While leaving the pictures out, set down only the lines from the one with "Open the first Tier dropdown" through the end of the records, exactly as they stand.

(Stored records)
——————

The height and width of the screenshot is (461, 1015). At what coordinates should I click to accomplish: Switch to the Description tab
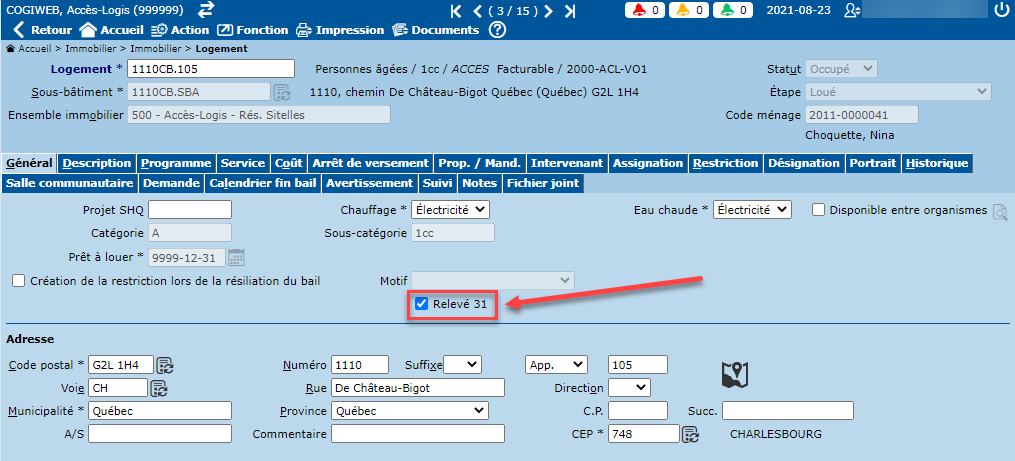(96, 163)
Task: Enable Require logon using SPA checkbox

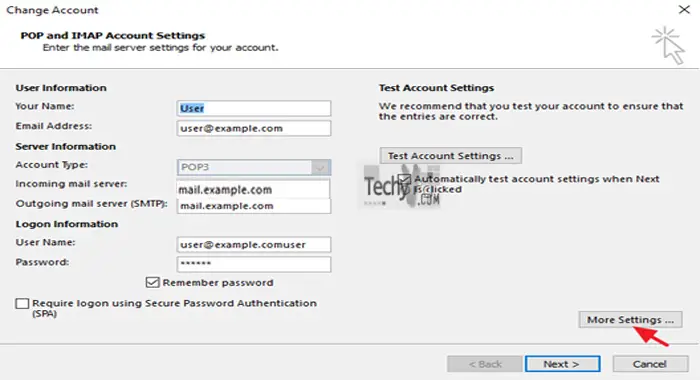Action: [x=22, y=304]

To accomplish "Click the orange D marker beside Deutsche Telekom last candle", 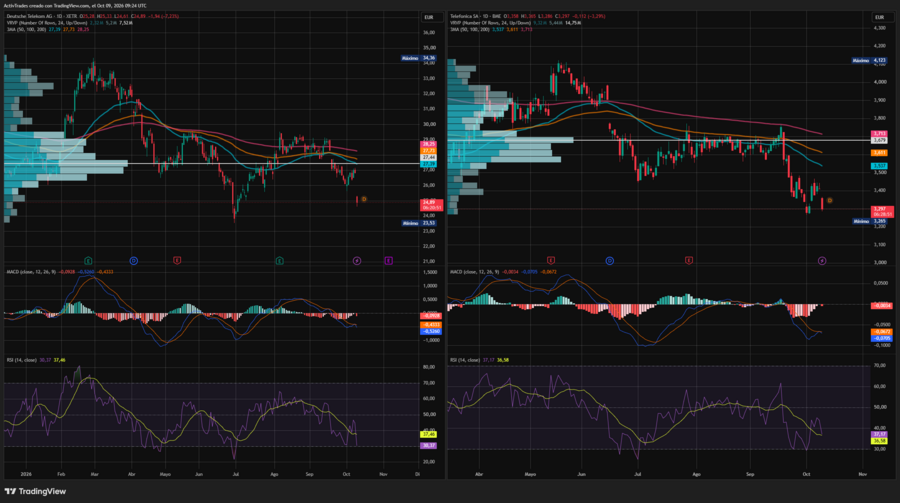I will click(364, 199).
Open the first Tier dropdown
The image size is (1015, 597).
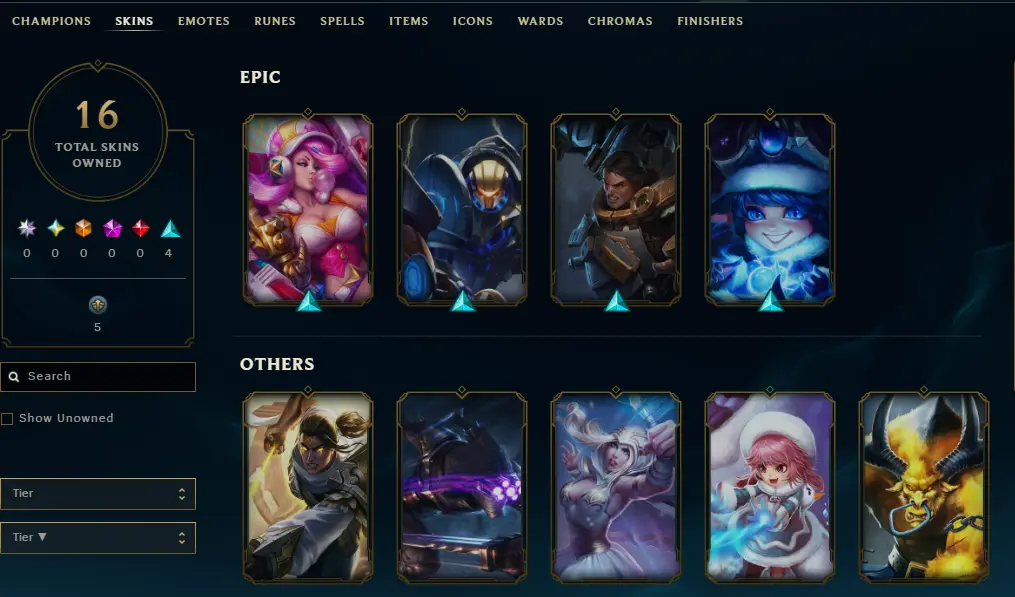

——————

§ **Completed exercise**:
Open the first Tier dropdown
The image size is (1015, 597).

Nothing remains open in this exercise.